(Stored data)
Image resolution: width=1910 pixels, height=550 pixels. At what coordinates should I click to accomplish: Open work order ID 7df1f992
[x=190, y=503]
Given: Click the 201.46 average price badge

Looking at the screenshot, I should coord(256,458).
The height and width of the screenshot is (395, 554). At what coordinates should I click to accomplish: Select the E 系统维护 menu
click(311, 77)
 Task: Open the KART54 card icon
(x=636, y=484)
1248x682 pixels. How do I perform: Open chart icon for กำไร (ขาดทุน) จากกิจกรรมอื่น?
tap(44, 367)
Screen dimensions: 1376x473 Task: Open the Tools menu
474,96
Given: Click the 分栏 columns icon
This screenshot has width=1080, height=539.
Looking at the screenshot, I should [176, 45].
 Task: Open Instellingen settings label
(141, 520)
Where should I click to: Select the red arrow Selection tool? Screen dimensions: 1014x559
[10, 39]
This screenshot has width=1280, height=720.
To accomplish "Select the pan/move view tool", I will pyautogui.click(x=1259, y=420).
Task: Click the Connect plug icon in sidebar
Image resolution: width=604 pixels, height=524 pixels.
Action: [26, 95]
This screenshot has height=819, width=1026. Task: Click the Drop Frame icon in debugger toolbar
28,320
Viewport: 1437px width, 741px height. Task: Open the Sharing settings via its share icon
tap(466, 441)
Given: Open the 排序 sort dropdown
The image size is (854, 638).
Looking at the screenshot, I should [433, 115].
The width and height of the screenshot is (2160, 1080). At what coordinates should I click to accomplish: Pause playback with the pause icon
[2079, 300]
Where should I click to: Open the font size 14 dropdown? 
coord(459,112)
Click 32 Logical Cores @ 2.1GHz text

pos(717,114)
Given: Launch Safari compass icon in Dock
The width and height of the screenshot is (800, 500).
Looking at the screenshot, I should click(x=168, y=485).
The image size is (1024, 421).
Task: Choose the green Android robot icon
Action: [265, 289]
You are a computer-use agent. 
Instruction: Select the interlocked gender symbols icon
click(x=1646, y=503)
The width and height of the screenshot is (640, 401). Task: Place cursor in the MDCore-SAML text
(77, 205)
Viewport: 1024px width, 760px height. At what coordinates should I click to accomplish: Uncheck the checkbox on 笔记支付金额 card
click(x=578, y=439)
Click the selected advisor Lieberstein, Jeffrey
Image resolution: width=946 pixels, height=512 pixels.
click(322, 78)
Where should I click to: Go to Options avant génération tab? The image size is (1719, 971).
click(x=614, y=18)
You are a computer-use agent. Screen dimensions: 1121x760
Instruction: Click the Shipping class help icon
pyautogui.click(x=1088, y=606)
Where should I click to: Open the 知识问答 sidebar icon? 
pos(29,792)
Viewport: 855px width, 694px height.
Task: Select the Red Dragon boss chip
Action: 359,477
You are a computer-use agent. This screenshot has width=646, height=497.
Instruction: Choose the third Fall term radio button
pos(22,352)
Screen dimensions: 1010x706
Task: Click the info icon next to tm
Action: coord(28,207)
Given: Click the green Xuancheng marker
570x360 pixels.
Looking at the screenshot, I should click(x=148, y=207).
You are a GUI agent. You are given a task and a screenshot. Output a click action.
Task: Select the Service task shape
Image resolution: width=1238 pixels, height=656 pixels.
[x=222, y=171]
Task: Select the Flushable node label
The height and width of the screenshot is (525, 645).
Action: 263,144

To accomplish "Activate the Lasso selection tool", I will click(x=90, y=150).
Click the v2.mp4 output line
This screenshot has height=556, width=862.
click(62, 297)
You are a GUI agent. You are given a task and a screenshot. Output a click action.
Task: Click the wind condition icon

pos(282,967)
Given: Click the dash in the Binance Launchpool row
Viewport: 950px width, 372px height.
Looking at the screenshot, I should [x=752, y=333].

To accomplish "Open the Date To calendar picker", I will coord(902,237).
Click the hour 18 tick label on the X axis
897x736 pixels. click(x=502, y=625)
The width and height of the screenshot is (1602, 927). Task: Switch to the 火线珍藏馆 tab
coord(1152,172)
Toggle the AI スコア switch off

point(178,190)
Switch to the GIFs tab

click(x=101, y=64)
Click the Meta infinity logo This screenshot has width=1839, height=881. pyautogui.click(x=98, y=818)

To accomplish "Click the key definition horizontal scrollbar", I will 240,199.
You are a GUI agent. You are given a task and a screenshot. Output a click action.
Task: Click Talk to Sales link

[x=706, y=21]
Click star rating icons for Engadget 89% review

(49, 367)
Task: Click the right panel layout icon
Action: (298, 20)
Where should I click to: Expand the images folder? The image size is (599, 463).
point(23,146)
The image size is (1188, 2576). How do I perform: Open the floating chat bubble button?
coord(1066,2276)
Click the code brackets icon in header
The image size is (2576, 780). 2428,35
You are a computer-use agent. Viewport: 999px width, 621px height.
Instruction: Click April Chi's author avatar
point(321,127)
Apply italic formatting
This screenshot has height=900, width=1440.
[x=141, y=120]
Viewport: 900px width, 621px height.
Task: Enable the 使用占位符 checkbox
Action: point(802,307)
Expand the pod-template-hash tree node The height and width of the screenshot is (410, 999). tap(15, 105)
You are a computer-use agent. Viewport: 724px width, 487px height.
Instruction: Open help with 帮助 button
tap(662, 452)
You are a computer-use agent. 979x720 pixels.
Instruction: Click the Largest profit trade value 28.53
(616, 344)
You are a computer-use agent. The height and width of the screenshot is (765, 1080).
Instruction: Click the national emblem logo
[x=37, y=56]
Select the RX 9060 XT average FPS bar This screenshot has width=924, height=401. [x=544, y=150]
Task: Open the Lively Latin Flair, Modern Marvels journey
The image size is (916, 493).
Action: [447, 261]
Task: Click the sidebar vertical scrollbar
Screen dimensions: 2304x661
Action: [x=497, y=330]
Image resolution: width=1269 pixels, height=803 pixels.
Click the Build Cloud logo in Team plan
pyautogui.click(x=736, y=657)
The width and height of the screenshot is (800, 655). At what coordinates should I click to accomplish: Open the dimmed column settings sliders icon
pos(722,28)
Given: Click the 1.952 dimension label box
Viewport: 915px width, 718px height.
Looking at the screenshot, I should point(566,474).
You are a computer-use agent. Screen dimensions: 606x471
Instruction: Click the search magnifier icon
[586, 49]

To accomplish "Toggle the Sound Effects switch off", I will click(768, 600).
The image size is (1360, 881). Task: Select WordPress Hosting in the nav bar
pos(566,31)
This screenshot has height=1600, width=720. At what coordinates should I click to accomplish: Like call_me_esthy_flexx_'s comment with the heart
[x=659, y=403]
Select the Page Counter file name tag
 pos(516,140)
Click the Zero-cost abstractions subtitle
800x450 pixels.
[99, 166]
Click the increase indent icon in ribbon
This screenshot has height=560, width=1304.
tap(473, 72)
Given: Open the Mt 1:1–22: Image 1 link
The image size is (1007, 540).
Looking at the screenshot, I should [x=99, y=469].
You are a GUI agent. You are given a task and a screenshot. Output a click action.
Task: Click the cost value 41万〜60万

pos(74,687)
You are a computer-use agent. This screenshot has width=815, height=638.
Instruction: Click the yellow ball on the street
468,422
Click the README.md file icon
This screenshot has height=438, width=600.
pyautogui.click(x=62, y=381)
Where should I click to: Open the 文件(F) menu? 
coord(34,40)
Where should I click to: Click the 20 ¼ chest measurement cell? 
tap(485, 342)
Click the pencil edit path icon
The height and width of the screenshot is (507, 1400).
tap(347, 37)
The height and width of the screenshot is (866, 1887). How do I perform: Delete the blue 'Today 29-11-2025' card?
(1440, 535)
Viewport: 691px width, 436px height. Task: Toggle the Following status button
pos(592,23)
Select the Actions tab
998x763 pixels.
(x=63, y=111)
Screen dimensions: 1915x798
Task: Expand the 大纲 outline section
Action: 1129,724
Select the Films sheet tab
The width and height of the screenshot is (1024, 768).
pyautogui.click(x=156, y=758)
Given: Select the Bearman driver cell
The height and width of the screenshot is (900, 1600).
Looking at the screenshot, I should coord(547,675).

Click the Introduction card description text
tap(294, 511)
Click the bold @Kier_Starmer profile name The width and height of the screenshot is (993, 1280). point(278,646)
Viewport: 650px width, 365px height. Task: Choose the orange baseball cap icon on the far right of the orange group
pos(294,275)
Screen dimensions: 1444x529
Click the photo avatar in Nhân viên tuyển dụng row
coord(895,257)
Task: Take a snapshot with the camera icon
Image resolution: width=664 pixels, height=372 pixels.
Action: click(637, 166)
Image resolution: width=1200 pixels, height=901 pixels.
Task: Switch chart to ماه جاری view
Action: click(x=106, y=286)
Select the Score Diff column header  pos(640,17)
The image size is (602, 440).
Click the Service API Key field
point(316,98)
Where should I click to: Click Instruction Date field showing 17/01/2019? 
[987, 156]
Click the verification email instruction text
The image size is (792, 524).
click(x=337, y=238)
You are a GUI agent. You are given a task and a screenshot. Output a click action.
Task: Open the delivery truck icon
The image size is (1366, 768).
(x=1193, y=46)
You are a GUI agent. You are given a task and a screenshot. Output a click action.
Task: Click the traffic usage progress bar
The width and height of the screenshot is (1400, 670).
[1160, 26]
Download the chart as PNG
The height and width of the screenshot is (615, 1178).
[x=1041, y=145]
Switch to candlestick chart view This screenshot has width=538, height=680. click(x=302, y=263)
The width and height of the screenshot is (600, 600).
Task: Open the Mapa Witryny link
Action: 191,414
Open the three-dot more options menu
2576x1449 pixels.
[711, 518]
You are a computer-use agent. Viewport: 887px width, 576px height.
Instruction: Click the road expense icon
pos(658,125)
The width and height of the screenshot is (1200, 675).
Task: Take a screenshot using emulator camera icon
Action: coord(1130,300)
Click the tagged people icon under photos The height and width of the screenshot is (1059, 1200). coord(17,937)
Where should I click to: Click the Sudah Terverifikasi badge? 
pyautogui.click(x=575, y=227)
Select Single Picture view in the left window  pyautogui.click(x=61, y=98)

§ WHAT IS BEING ASKED: Reproduce exactly every line between the line with "The image size is (602, 440)." and the last line of the records above, both included.

§ REPLY TO THE TASK:
The image size is (602, 440).
Click the Service API Key field
point(316,98)
Where should I click to: Click Instruction Date field showing 17/01/2019? 
[987, 156]
Click the verification email instruction text
The image size is (792, 524).
click(x=337, y=238)
You are a GUI agent. You are given a task and a screenshot. Output a click action.
Task: Open the delivery truck icon
The image size is (1366, 768).
(x=1193, y=46)
You are a GUI agent. You are given a task and a screenshot. Output a click action.
Task: Click the traffic usage progress bar
The width and height of the screenshot is (1400, 670).
[1160, 26]
Download the chart as PNG
The height and width of the screenshot is (615, 1178).
[x=1041, y=145]
Switch to candlestick chart view This screenshot has width=538, height=680. click(x=302, y=263)
The width and height of the screenshot is (600, 600).
Task: Open the Mapa Witryny link
Action: 191,414
Open the three-dot more options menu
2576x1449 pixels.
[711, 518]
You are a computer-use agent. Viewport: 887px width, 576px height.
Instruction: Click the road expense icon
pos(658,125)
The width and height of the screenshot is (1200, 675).
Task: Take a screenshot using emulator camera icon
Action: coord(1130,300)
Click the tagged people icon under photos The height and width of the screenshot is (1059, 1200). coord(17,937)
Where should I click to: Click the Sudah Terverifikasi badge? 
pyautogui.click(x=575, y=227)
Select Single Picture view in the left window  pyautogui.click(x=61, y=98)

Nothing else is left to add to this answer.